→ **What you will do**
Convert every line of the listing below into a JSON list of strings, one string per line. Leave out blank lines.

(Lines of data)
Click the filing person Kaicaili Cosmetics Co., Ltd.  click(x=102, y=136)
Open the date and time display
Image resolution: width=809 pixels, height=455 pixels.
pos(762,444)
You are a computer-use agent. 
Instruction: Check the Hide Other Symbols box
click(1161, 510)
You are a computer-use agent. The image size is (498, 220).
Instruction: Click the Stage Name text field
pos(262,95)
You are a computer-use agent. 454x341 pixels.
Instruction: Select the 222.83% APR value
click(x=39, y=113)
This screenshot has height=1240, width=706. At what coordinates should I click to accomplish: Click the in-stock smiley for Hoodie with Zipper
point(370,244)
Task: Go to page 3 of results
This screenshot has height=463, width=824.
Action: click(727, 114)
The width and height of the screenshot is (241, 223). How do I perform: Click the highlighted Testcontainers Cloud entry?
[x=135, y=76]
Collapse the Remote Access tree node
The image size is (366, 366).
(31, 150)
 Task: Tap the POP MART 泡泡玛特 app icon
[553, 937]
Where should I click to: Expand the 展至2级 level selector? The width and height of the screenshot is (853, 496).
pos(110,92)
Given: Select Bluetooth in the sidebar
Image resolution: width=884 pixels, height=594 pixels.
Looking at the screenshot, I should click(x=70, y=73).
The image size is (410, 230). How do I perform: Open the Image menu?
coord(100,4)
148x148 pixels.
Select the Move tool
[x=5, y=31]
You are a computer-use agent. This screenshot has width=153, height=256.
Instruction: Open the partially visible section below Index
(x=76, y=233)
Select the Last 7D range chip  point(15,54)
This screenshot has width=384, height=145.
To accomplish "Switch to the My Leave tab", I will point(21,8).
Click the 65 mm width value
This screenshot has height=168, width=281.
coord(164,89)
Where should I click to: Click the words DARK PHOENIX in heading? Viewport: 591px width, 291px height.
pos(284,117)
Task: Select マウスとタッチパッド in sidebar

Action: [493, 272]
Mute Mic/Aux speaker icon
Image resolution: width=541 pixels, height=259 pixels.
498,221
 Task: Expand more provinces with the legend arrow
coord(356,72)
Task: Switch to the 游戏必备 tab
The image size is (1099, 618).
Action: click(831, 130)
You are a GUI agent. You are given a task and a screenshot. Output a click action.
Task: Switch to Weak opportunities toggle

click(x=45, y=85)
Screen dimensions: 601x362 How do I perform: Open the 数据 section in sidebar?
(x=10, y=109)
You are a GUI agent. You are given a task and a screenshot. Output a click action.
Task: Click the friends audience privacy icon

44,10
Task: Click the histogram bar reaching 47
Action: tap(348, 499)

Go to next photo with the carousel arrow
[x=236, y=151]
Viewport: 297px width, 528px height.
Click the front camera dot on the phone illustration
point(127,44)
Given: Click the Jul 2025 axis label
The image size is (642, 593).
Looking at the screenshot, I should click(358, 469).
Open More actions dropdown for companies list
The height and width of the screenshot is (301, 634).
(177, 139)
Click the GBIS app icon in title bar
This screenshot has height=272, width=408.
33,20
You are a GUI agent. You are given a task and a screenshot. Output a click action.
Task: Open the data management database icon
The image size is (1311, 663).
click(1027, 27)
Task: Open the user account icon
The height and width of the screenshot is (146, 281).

→ **Exercise response**
[
  "Click the filing person Kaicaili Cosmetics Co., Ltd.  click(x=102, y=136)",
  "Open the date and time display",
  "Image resolution: width=809 pixels, height=455 pixels.",
  "pos(762,444)",
  "You are a computer-use agent. ",
  "Instruction: Check the Hide Other Symbols box",
  "click(1161, 510)",
  "You are a computer-use agent. The image size is (498, 220).",
  "Instruction: Click the Stage Name text field",
  "pos(262,95)",
  "You are a computer-use agent. 454x341 pixels.",
  "Instruction: Select the 222.83% APR value",
  "click(x=39, y=113)",
  "This screenshot has height=1240, width=706. At what coordinates should I click to accomplish: Click the in-stock smiley for Hoodie with Zipper",
  "point(370,244)",
  "Task: Go to page 3 of results",
  "This screenshot has height=463, width=824.",
  "Action: click(727, 114)",
  "The width and height of the screenshot is (241, 223). How do I perform: Click the highlighted Testcontainers Cloud entry?",
  "[x=135, y=76]",
  "Collapse the Remote Access tree node",
  "The image size is (366, 366).",
  "(31, 150)",
  " Task: Tap the POP MART 泡泡玛特 app icon",
  "[553, 937]",
  "Where should I click to: Expand the 展至2级 level selector? The width and height of the screenshot is (853, 496).",
  "pos(110,92)",
  "Given: Select Bluetooth in the sidebar",
  "Image resolution: width=884 pixels, height=594 pixels.",
  "Looking at the screenshot, I should click(x=70, y=73).",
  "The image size is (410, 230). How do I perform: Open the Image menu?",
  "coord(100,4)",
  "148x148 pixels.",
  "Select the Move tool",
  "[x=5, y=31]",
  "You are a computer-use agent. This screenshot has width=153, height=256.",
  "Instruction: Open the partially visible section below Index",
  "(x=76, y=233)",
  "Select the Last 7D range chip  point(15,54)",
  "This screenshot has width=384, height=145.",
  "To accomplish \"Switch to the My Leave tab\", I will point(21,8).",
  "Click the 65 mm width value",
  "This screenshot has height=168, width=281.",
  "coord(164,89)",
  "Where should I click to: Click the words DARK PHOENIX in heading? Viewport: 591px width, 291px height.",
  "pos(284,117)",
  "Task: Select マウスとタッチパッド in sidebar",
  "Action: [493, 272]",
  "Mute Mic/Aux speaker icon",
  "Image resolution: width=541 pixels, height=259 pixels.",
  "498,221",
  " Task: Expand more provinces with the legend arrow",
  "coord(356,72)",
  "Task: Switch to the 游戏必备 tab",
  "The image size is (1099, 618).",
  "Action: click(831, 130)",
  "You are a GUI agent. You are given a task and a screenshot. Output a click action.",
  "Task: Switch to Weak opportunities toggle",
  "click(x=45, y=85)",
  "Screen dimensions: 601x362 How do I perform: Open the 数据 section in sidebar?",
  "(x=10, y=109)",
  "You are a GUI agent. You are given a task and a screenshot. Output a click action.",
  "Task: Click the friends audience privacy icon",
  "44,10",
  "Task: Click the histogram bar reaching 47",
  "Action: tap(348, 499)",
  "Go to next photo with the carousel arrow",
  "[x=236, y=151]",
  "Viewport: 297px width, 528px height.",
  "Click the front camera dot on the phone illustration",
  "point(127,44)",
  "Given: Click the Jul 2025 axis label",
  "The image size is (642, 593).",
  "Looking at the screenshot, I should click(358, 469).",
  "Open More actions dropdown for companies list",
  "The height and width of the screenshot is (301, 634).",
  "(177, 139)",
  "Click the GBIS app icon in title bar",
  "This screenshot has height=272, width=408.",
  "33,20",
  "You are a GUI agent. You are given a task and a screenshot. Output a click action.",
  "Task: Open the data management database icon",
  "The image size is (1311, 663).",
  "click(1027, 27)",
  "Task: Open the user account icon",
  "The height and width of the screenshot is (146, 281)."
]